Xiangxin Zhou, Zichen Liu, Haonan Wang, Chao Du, Min Lin, Chongxuan Li, Liang Wang, Tianyu Pang

Outline

This paper introduces a variational inference framework for language models that treats thought processes as latent variables and optimizes them through variational inference. Starting from the evidence lower bound (ELBO), we extend it to a multi-track objective function for tighter bounds and propose a forward-KL formulation that stabilizes the training of variational posterior probabilities. Furthermore, we demonstrate that binary reward RL, including rejection sampling fine-tuning and GRPO, can be interpreted as a localized forward-KL objective function. Here, implicit weighting by model accuracy naturally arises during the derivation process, revealing previously unrecognized biases toward easier questions. We empirically validate the proposed method on extensive inference tasks in the Qwen 2.5 and Qwen 3 family of models.
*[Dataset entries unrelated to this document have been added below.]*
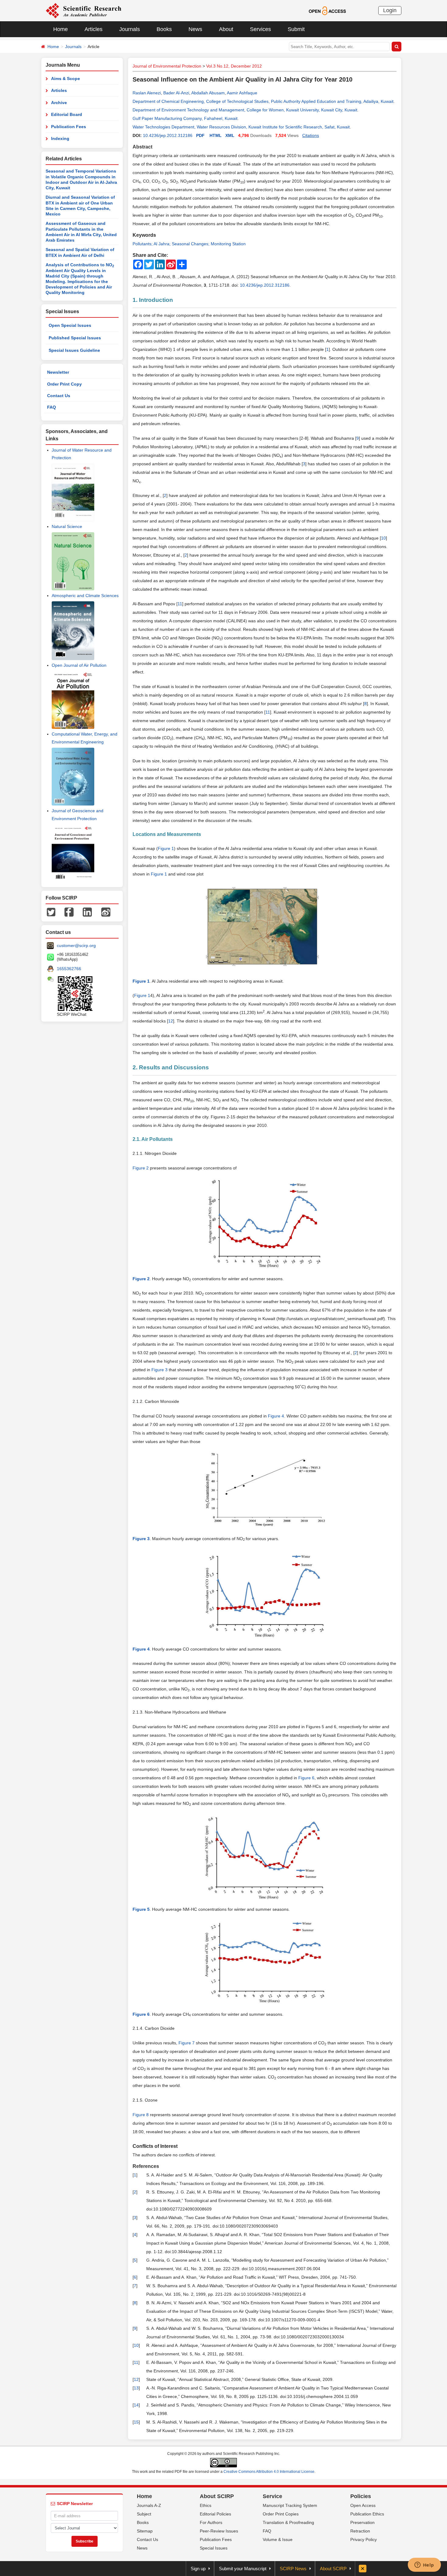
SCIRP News (293, 2568)
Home (60, 29)
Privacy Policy (363, 2539)
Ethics (205, 2505)
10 (383, 538)
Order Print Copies (281, 2513)
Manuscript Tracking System (290, 2505)
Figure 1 (166, 848)
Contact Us (58, 395)
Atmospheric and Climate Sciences (85, 595)
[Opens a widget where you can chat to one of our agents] (424, 2565)
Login (390, 10)
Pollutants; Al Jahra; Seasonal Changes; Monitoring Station (189, 243)
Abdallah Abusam (208, 92)
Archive (59, 102)
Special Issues (213, 2548)
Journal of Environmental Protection (167, 66)
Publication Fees (68, 126)
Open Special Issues (70, 325)
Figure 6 (306, 1777)
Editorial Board (66, 114)
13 (136, 2388)
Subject (144, 2513)
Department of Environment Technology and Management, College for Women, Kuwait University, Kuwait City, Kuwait (245, 109)
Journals (129, 29)
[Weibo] (105, 911)
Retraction (360, 2531)
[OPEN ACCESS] (327, 10)
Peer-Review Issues (219, 2531)
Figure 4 (276, 1416)
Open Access (363, 2505)
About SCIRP (217, 2496)
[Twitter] (51, 911)
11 (180, 603)
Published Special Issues (75, 337)
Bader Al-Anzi (176, 92)
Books (164, 29)
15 (136, 2422)
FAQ (51, 407)
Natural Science (67, 526)
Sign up (198, 2568)
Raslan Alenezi (147, 92)
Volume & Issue (278, 2539)
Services (260, 29)
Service (272, 2496)
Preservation (362, 2522)
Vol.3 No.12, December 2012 (234, 66)
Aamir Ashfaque (242, 92)
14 (136, 2405)
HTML (216, 135)
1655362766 (69, 968)
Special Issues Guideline (74, 350)
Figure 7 (186, 2042)
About (226, 29)
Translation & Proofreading (288, 2522)
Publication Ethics (367, 2513)
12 (170, 1021)
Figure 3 (159, 1369)
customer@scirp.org (76, 945)
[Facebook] (69, 911)
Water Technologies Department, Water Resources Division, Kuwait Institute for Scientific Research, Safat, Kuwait (241, 126)
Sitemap (145, 2531)
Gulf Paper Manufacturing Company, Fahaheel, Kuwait (185, 118)
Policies (360, 2496)
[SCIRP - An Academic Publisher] (83, 10)
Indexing (60, 138)
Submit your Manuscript (242, 2568)
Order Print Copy (64, 384)
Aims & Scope (65, 78)
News (195, 29)
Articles (93, 29)
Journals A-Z (149, 2505)
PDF (200, 135)
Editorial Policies (215, 2513)
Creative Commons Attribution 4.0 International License (269, 2471)
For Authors (211, 2522)
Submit (296, 29)
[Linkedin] (87, 911)
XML (229, 135)
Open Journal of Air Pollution (79, 665)
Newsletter (58, 372)
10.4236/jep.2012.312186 (167, 135)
Overall, this study presents a principled probabilistic perspective that integrates variational inference with RL-style methods and provides a stable objective function for enhancing the inference capabilities of language models.

Takeaways, Limitations

Takeaways:
We present a novel method to improve the inference ability of language models using a variational inference framework.
Extending ELBO to multiple tracking objective functions to obtain tighter bounds.
Proposal of the forward-KL formula for stabilizing variational posterior probability training.
Rejection sampling fine-tuning and binary reward RL interpreted as a local forward-KL objective function.
Discovering bias toward easy questions through implicit weighting based on model accuracy.
Empirical validation completed on a wide range of inference tasks across the Qwen 2.5 and Qwen 3 model families.
A principled probabilistic perspective integrating variational inference and RL-style methods is presented.
Limitations:
There is no specific mention of Limitations in the paper. (Based on summarized information only.)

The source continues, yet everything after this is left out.